Il centrocampista del Barcellona, Rodri, è finito al centro di una bufera mediatica in Spagna dopo alcune dichiarazioni catturate dalle telecamere durante la schiacciante vittoria per 5-0 contro il Valencia allo stadio Mestalla. Mentre sedeva in panchina dopo essere stato sostituito, il Pallone d'Oro del Mondiale 2026 è stato pizzicato dalle telecamere dell'emittente Movistar mentre parlava con i compagni di squadra Pau Cubarsí e Raphinha. Secondo la lettura del labiale effettuata dai media spagnoli, il calciatore avrebbe definito gli avversari "molto deboli", aggiungendo che non erano stati in grado nemmeno di superare la linea di metà campo durante l'incontro. Queste parole hanno scatenato l'indignazione dei tifosi e della stampa, costringendo il giocatore a un chiarimento pubblico immediato per evitare ulteriori tensioni tra i due club.
Al termine della successiva sfida di Champions League vinta per 5-1 contro il Feyenoord, Rodri ha voluto affrontare la questione con estrema serietà e umiltà davanti ai microfoni. Il centrocampista ha rivelato di aver già contattato personalmente José Gayà, capitano del Valencia e suo compagno nella nazionale spagnola, per porgere le proprie scuse ufficiali a lui e a tutto lo spogliatoio dei "Pipistrelli". "Ho chiesto scusa al mio amico e collega José Gayà e a tutta la squadra", ha dichiarato il trentenne ex Manchester City. Rodri ha sottolineato come la sua intenzione non fosse quella di deridere un club storico in un momento di profonda crisi sportiva, ma che si trattasse di una reazione istintiva e privata all'andamento quasi a senso unico della partita appena disputata.
Il fuoriclasse blaugrana ha cercato di contestualizzare l'accaduto, spiegando che le sue parole erano dettate esclusivamente dalla sorpresa per la passività tattica dell'avversario in quel frangente del match. "Voglio chiarire che si è trattato semplicemente di un'espressione di stupore, chiunque guardi il video può rendersene conto", ha spiegato Rodri, aggiungendo che in nessun momento ha voluto schernire il Valencia o estrapolare dal contesto il periodo complicato che la squadra sta attraversando.

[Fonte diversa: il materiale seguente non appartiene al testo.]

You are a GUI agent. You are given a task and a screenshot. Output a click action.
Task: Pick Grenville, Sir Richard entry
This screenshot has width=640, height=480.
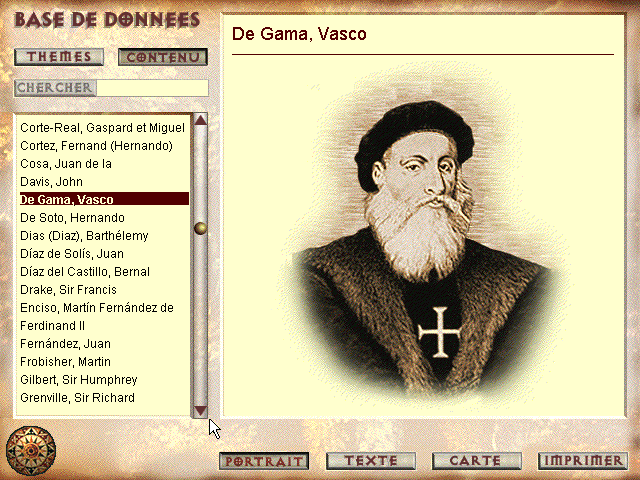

Il giocatore ha inoltre sollevato una riflessione sulla privacy degli atleti, evidenziando come una conversazione privata tra compagni di squadra sia stata trasformata in un caso nazionale. Secondo il centrocampista, il mondo del calcio dovrebbe imparare a gestire meglio queste situazioni, poiché spesso i concetti vengono distorti dai media quando mancano l'audio e il tono originale.
La situazione del Valencia è attualmente drammatica e giustifica in parte lo stupore di Rodri: il club occupa infatti l'ultimo posto in classifica nella Liga, non avendo ancora ottenuto una singola vittoria nelle prime quattro giornate di campionato. Rodri ha concluso il suo intervento ribadendo la sua stima per la società valenciana, definendola una delle migliori realtà della competizione e augurandosi un loro pronto ritorno ai vertici del calcio spagnolo. "Vogliamo tutti che il Valencia torni dove merita di stare, è uno dei club più prestigiosi della Liga e volevo solo esprimere questo concetto", ha chiosato il centrocampista. Questo episodio mette in luce ancora una volta la pressione costante a cui sono sottoposti i calciatori moderni, dove ogni singola parola, anche se sussurrata in panchina, può diventare un caso diplomatico capace di scuotere l'intero ambiente sportivo.